*DATASET RECORDS*:
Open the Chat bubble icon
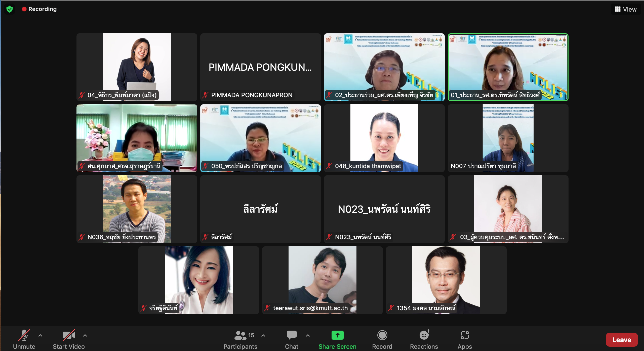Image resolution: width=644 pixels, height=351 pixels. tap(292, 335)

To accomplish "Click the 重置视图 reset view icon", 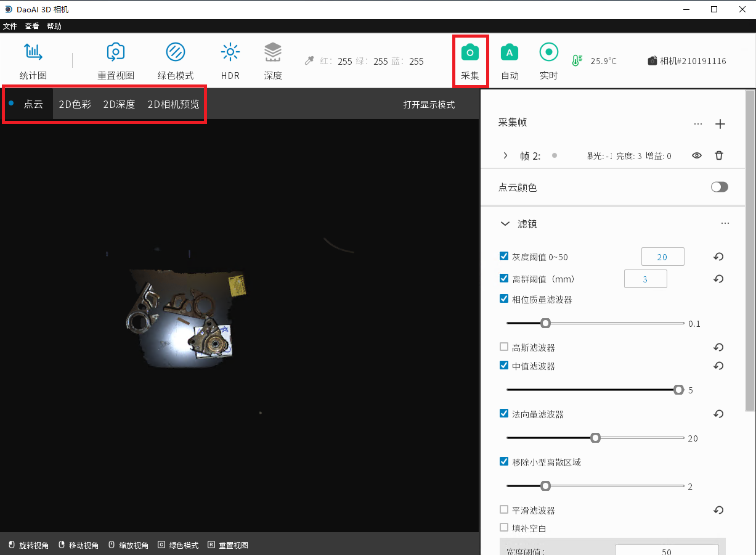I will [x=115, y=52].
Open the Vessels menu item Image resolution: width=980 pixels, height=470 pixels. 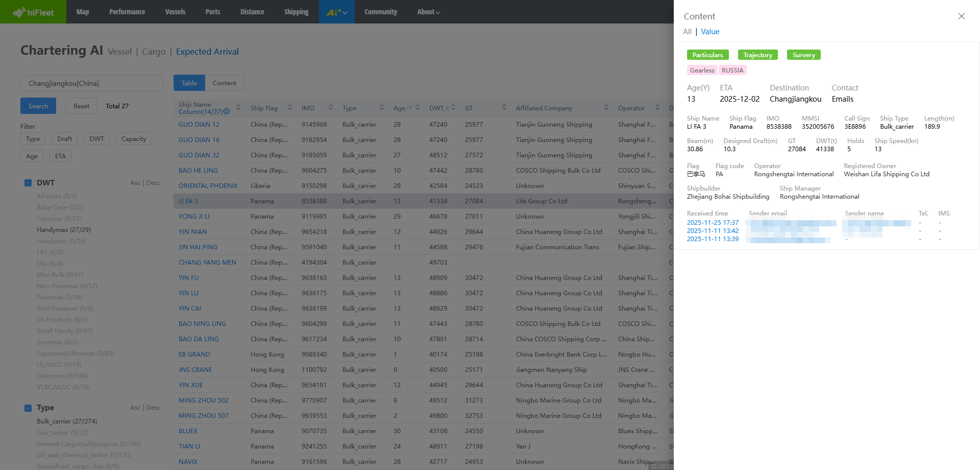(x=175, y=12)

==

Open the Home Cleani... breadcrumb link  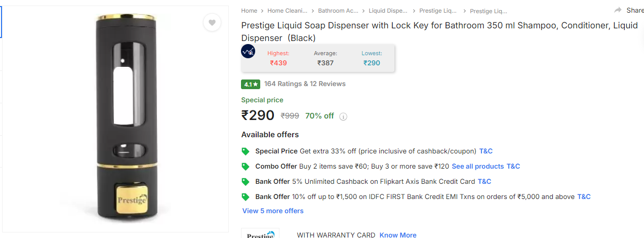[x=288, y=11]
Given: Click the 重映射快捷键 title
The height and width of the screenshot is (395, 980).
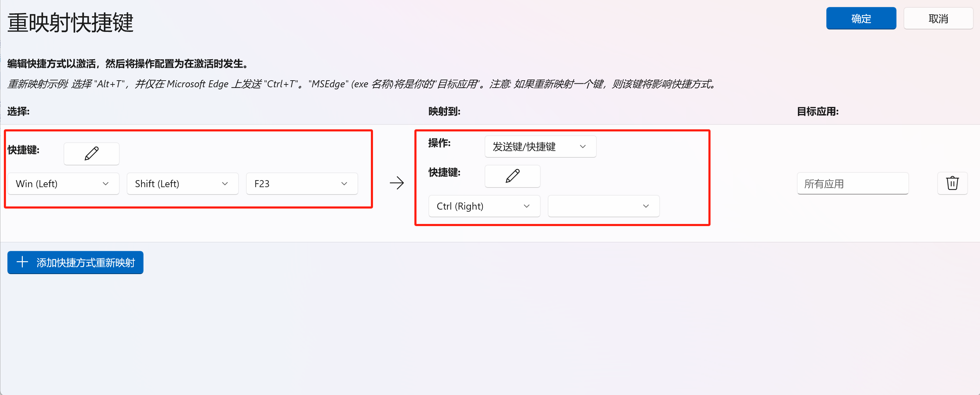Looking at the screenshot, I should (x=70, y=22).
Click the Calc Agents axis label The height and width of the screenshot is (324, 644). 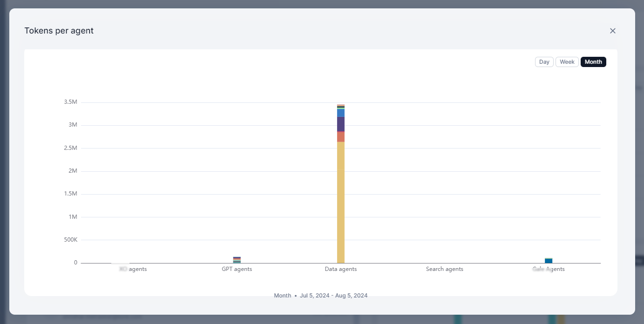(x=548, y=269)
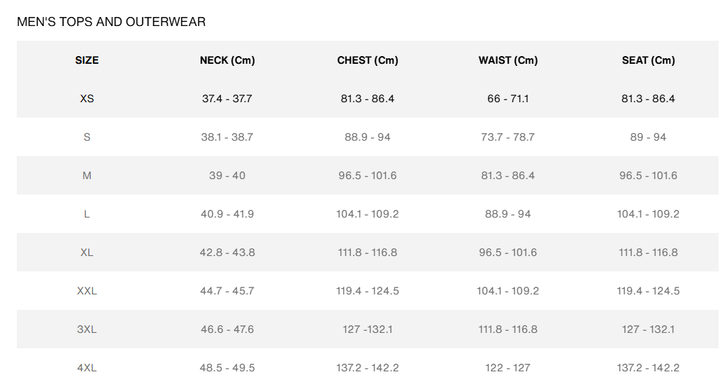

==

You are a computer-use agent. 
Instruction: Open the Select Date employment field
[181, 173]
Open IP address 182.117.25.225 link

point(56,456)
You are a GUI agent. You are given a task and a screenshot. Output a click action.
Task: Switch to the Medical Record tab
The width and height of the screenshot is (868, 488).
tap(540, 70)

*PROBLEM REQUIREMENTS*: Print, without alteration, only the lines above between the one holding "Instruction: Open the" and the one holding "Task: Switch to the Medical Record tab", inclusive.

*RESPONSE TO THIS EXERCISE*:
Instruction: Open the Select Date employment field
[181, 173]
Open IP address 182.117.25.225 link

point(56,456)
You are a GUI agent. You are given a task and a screenshot. Output a click action.
Task: Switch to the Medical Record tab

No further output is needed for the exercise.